START Source data
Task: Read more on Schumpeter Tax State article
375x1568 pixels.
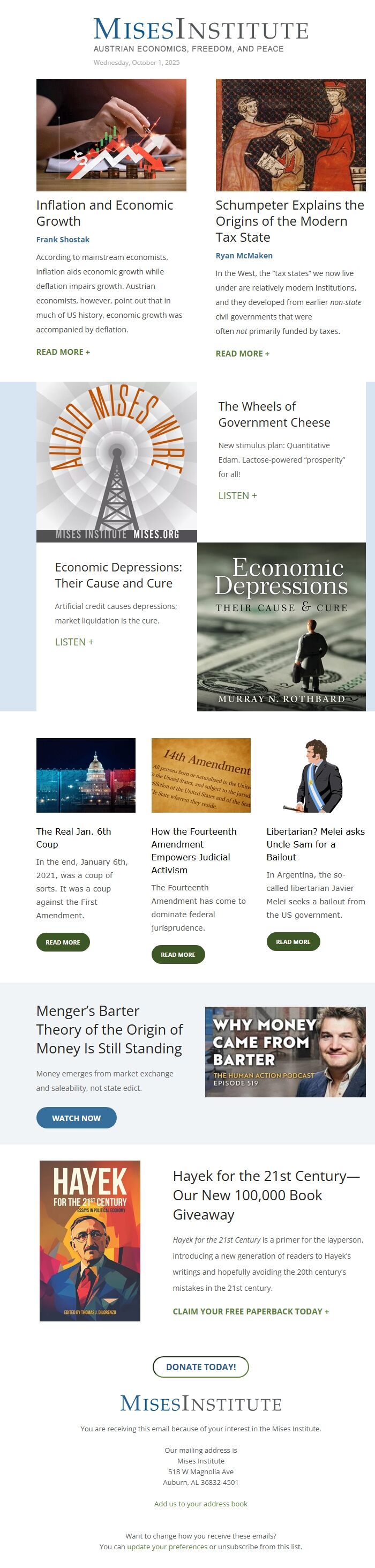Action: pos(242,354)
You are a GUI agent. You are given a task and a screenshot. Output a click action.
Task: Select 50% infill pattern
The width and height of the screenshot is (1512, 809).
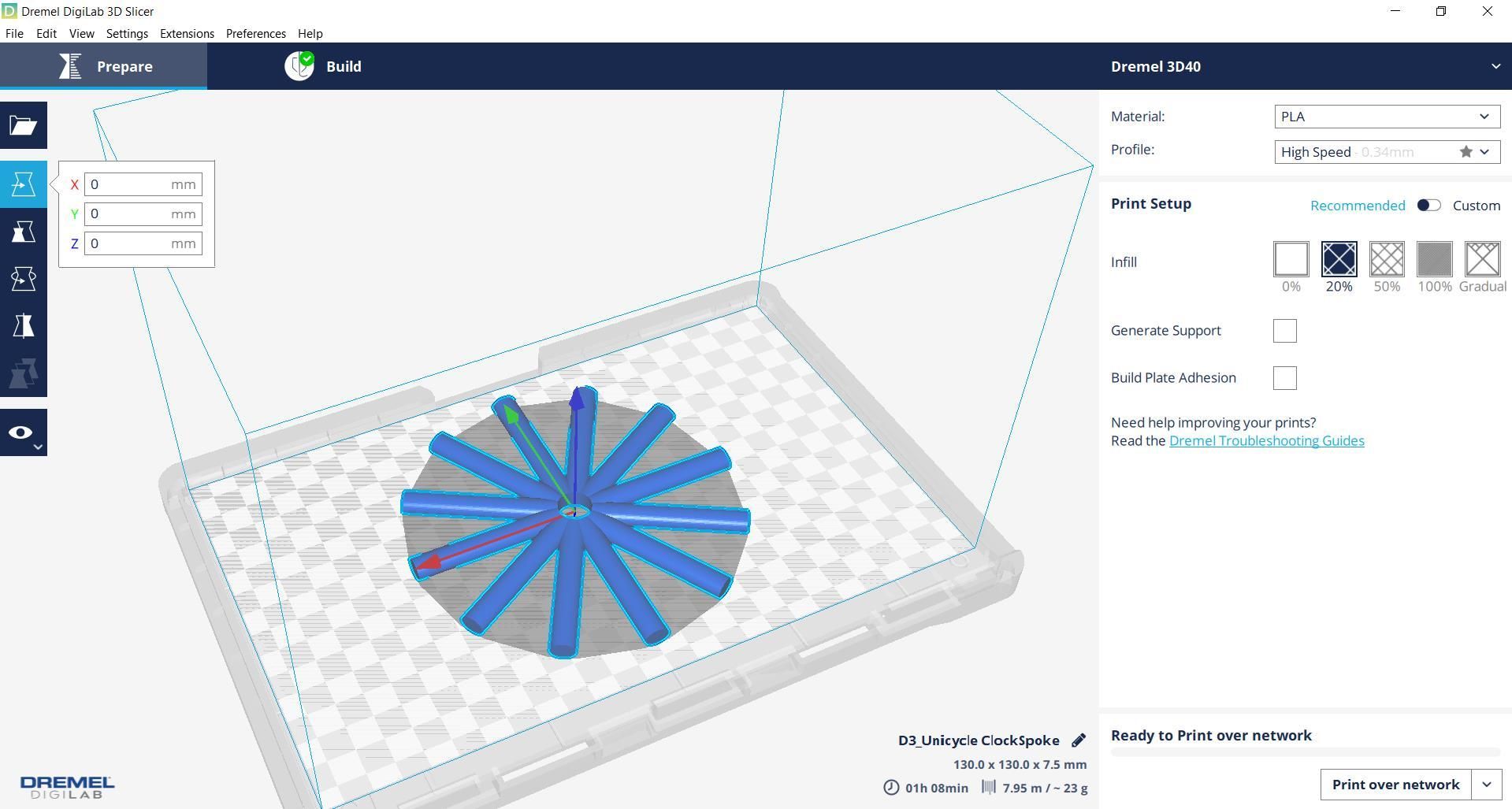point(1387,259)
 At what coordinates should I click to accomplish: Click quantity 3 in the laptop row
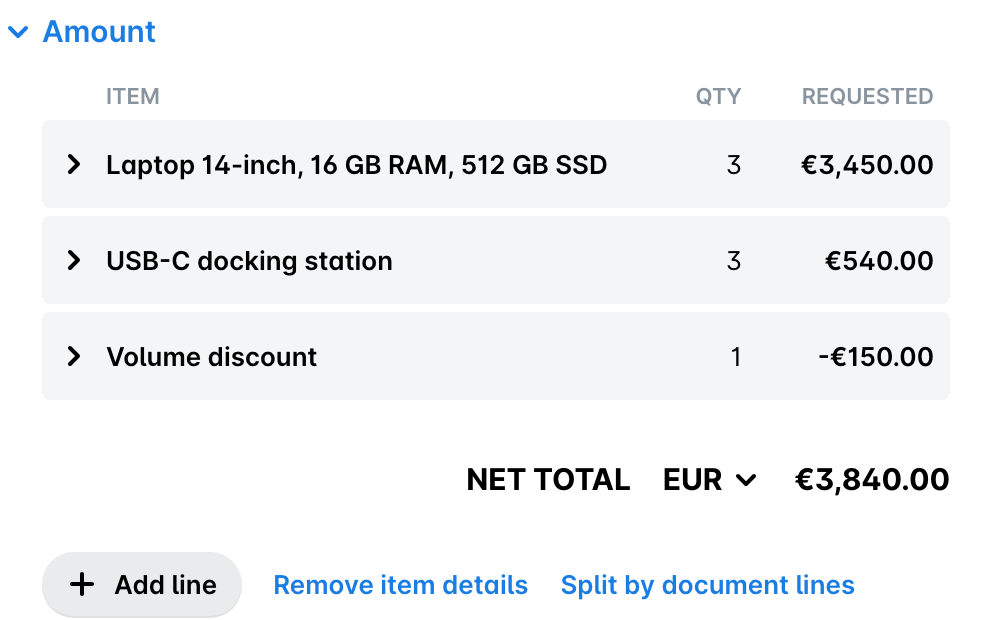[734, 165]
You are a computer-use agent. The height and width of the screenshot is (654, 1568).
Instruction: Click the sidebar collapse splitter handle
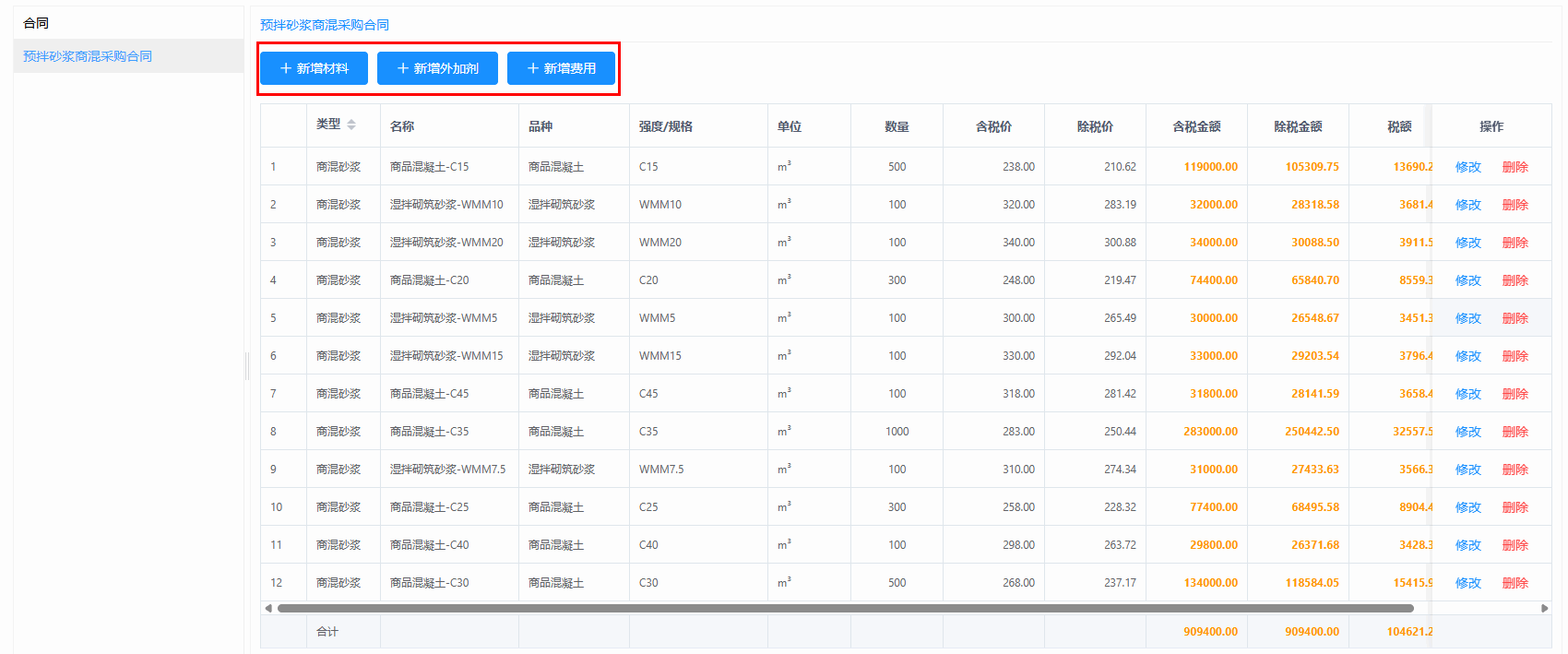pos(247,366)
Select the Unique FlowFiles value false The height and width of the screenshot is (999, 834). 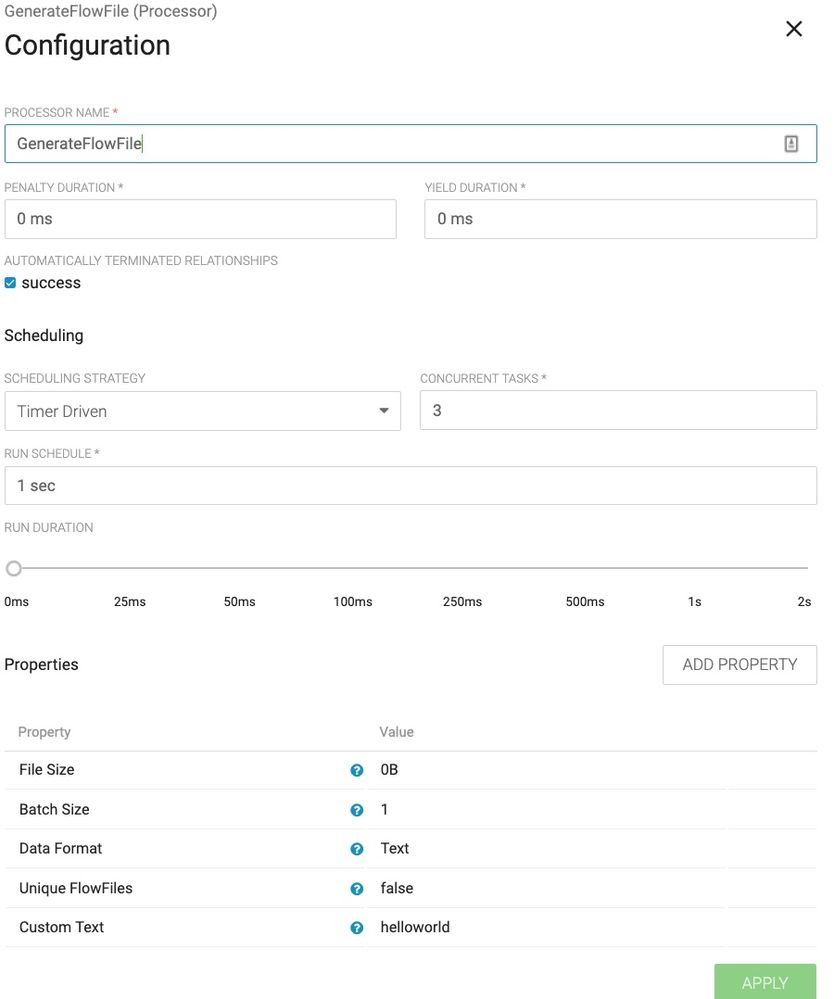tap(397, 888)
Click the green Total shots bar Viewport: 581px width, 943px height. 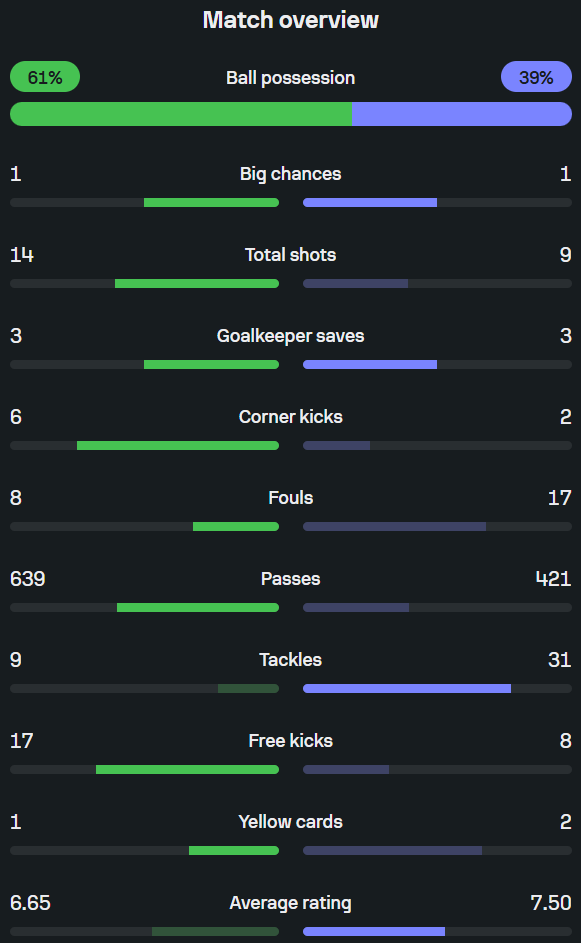pyautogui.click(x=197, y=283)
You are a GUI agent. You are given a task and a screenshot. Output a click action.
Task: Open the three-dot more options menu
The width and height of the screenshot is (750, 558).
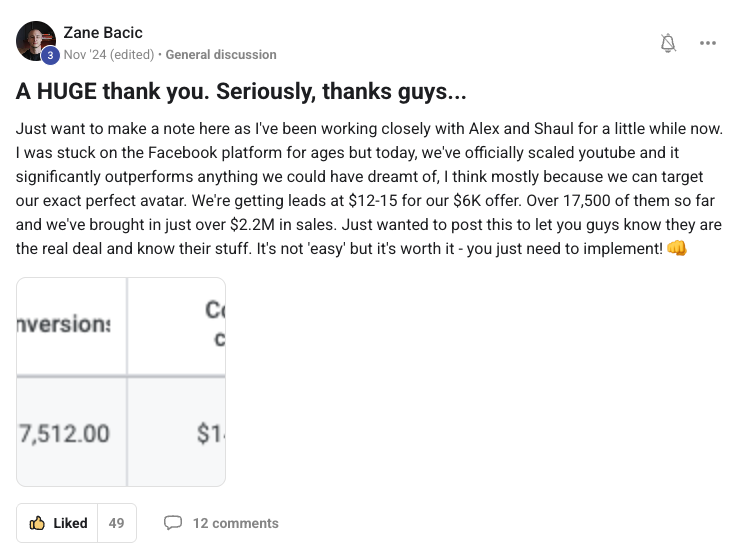point(708,43)
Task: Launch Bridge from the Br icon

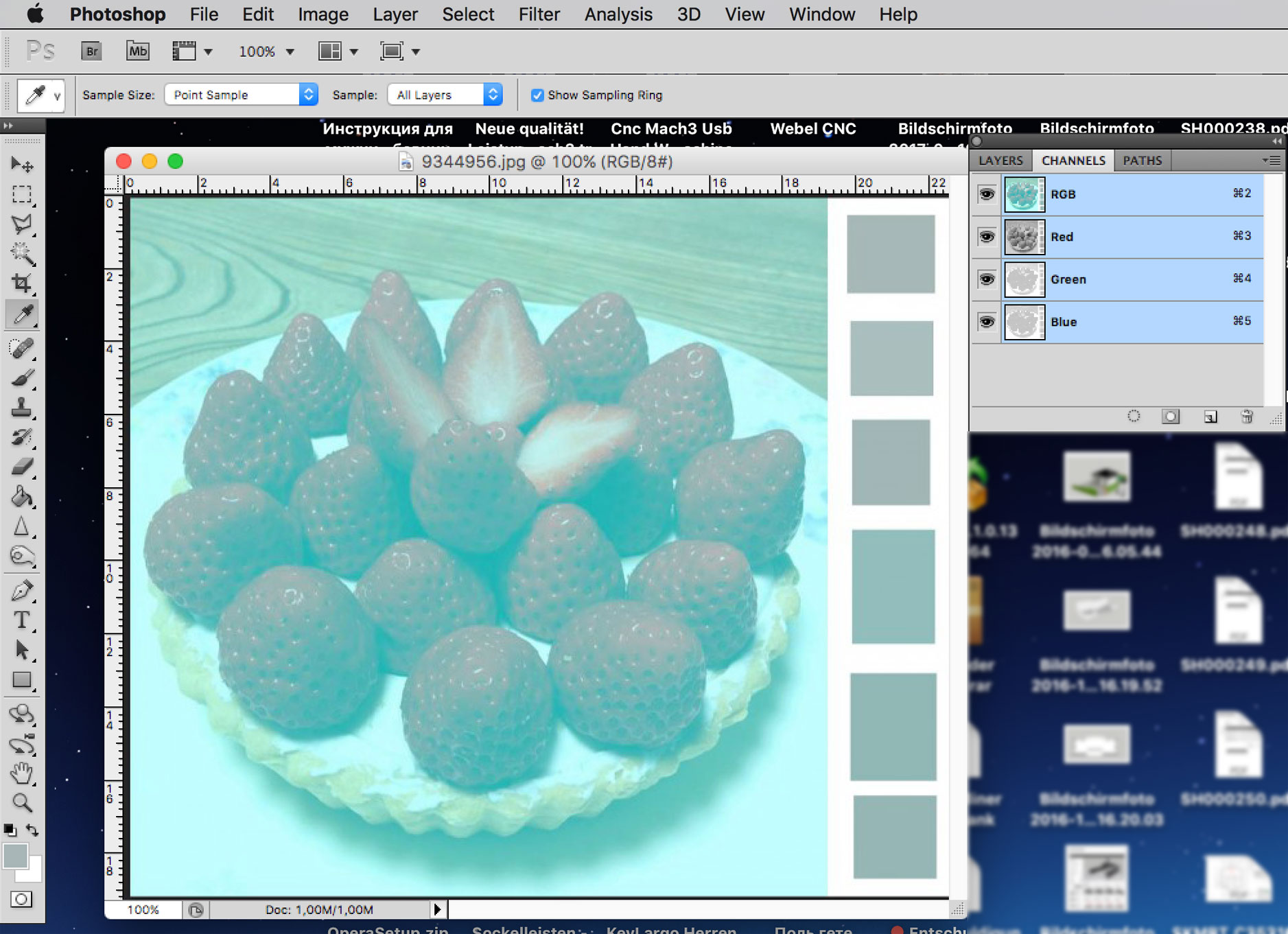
END Source data
• _What the task requires_: Pull out all lines of the data with the string "more".

• _Your response_:
Task: Read more on Schumpeter Tax State article
Task: Open the three-dot more options menu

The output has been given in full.